• Problem description: Please copy the last part of the entries exactly: the line that has "This screenshot has width=1461, height=612." and every line up to and including the end, nothing more.

Stored dataset items

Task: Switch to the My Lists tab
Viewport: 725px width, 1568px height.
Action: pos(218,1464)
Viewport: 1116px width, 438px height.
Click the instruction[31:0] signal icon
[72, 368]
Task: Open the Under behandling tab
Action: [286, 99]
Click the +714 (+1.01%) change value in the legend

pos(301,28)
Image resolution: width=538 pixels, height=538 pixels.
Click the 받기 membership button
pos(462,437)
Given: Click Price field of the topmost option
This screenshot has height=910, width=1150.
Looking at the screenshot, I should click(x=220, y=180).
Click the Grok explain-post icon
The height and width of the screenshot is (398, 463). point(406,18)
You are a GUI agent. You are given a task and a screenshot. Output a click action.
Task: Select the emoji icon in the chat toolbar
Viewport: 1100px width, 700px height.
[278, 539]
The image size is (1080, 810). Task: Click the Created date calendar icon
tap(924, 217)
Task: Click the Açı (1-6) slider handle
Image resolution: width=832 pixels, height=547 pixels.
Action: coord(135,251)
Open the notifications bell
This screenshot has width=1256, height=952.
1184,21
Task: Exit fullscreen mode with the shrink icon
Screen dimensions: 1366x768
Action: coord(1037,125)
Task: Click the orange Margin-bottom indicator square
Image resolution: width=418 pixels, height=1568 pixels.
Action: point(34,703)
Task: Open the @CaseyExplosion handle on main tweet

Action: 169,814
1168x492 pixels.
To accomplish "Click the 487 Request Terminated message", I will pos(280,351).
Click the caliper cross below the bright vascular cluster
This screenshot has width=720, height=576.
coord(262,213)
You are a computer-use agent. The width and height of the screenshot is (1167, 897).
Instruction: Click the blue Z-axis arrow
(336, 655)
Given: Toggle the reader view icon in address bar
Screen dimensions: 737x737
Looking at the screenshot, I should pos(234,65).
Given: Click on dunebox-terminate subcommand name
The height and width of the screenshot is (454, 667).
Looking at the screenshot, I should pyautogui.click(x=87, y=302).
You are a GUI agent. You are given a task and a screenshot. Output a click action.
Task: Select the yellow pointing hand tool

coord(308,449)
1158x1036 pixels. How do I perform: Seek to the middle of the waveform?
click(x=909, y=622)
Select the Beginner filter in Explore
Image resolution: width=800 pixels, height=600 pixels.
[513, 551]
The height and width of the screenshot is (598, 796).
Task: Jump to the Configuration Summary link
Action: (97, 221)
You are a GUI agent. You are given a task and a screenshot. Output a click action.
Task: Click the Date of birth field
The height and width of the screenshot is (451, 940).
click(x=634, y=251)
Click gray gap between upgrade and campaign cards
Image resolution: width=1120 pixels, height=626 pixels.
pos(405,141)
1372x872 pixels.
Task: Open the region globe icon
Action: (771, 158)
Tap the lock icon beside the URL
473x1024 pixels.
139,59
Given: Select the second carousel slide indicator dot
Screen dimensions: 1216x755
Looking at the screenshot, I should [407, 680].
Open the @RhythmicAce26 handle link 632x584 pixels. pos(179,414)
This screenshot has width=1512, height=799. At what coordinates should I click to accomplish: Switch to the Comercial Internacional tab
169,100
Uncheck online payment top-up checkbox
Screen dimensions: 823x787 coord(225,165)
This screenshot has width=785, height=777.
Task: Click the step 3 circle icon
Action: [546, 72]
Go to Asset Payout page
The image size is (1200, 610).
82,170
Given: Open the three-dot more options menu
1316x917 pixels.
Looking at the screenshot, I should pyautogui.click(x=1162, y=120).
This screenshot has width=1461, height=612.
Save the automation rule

• Task answer:
This screenshot has width=1461, height=612.
Save the automation rule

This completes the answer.